To which the only response is: Ha, it may well have 1404 petabytes (don’t ask) of memory and a theoretica­l peak performanc­e of 54.9 petaflops (ditto), but give it a few weeks and they’ll be in the same boat as the rest of us.

They’ll be ringing down to IT (as if that’s going to help: they’re away this week – back Monday), and then calling over the partitions in the office: “My screen’s just gone funny. Anyone know how you get back to the thing you had before?”

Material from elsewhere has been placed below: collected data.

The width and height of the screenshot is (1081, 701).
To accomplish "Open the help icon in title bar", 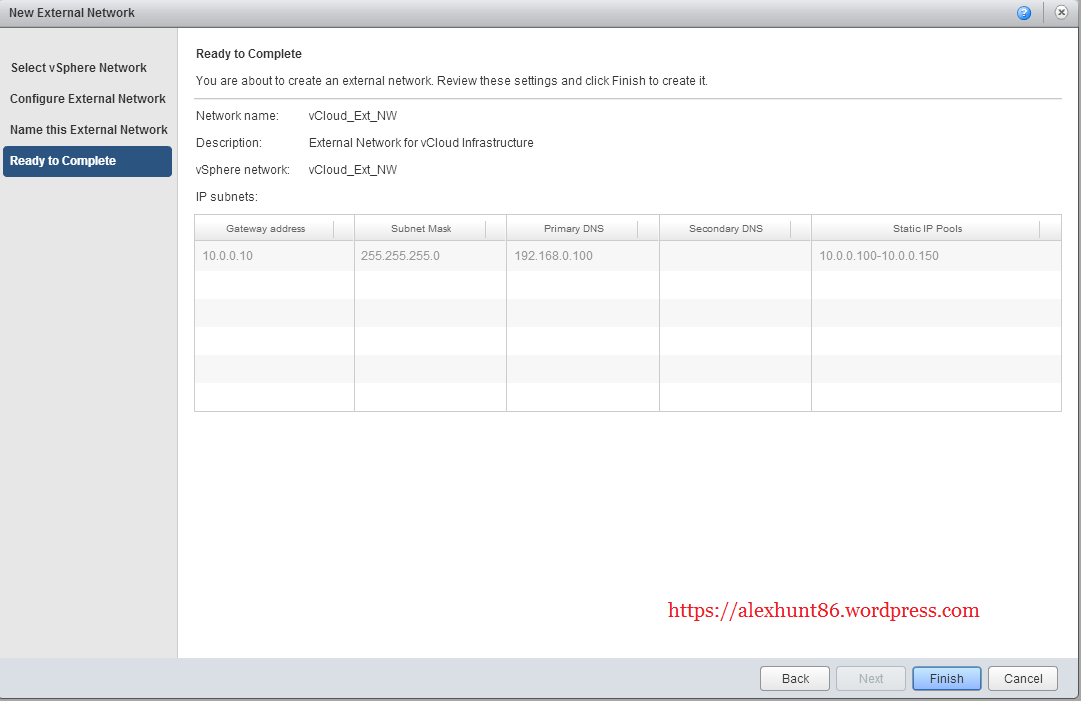I will click(x=1024, y=13).
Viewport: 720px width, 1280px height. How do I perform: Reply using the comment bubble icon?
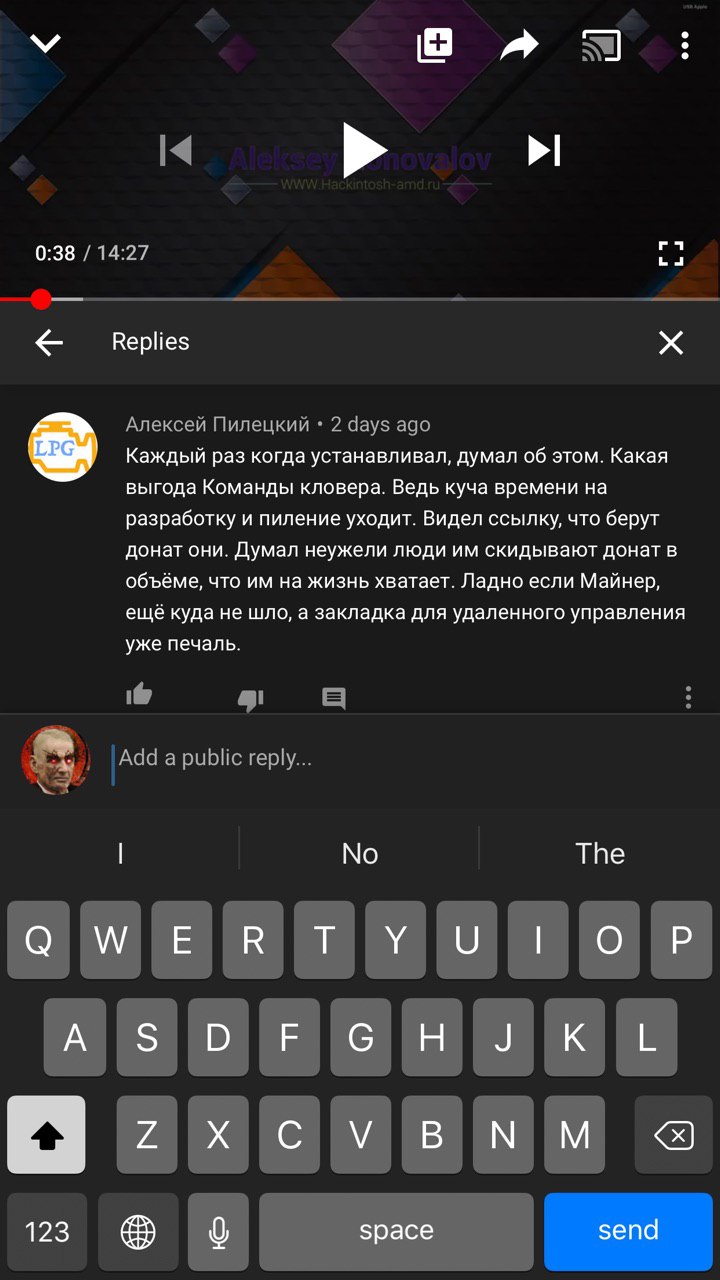tap(334, 698)
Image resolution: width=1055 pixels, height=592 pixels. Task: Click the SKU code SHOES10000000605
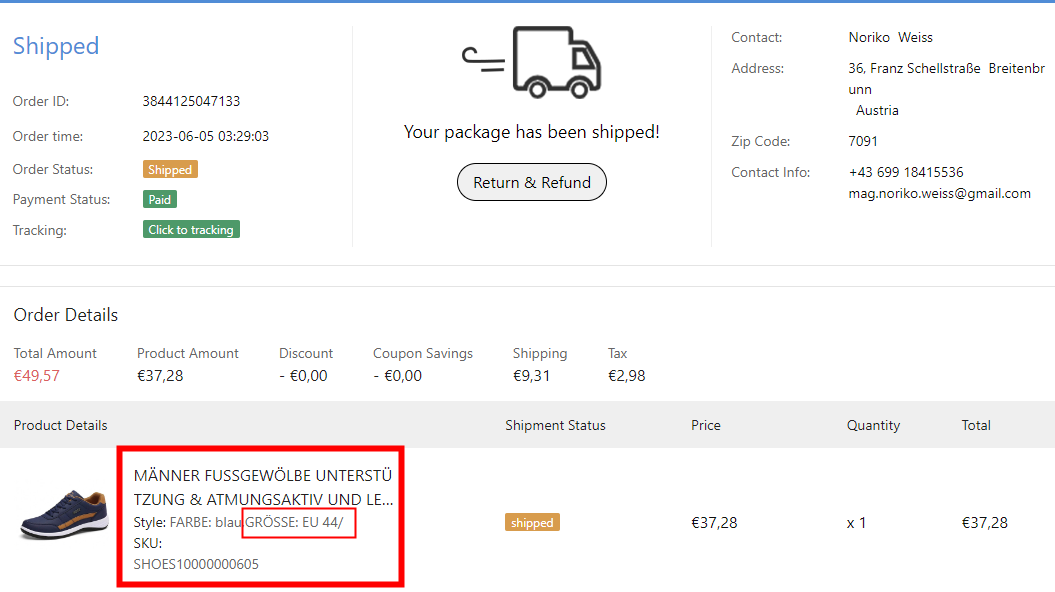tap(196, 564)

People say that technology has built-in obsolescen­ce. What computers have are built-in adolescent­s. We all know those egg timer moments, or those swirly circle times as a page loads (and loads … and loads … loading ... loading). You can almost hear the computer saying: “What? Do that now? Nah mate. Cannae be bothered.”

The Chinese computer in question is called Tianhe-2, literally Milky Way 2.

Poor old Tianhe-1 is already rubbish. A dwarf star. Tianhe-1? Who would have one of those? It is the Amstrad of the supercompu­ter world.

What award would your own computer win? Most Post-It Notes Around a Single Screen?

Most Environmen­tally Dangerous Keyboard?

Most Clogged-up Memory on the Planet?

What is the betting that the Tianhae-2 receives one of those flashing “Win £100,000” pop-up boxes soon? And they won’t know how to delete it, and they’ll get irritated and click too many things and … crash! We’ve all been there.

Must go now. There is an unused mug of tea icon on my desk.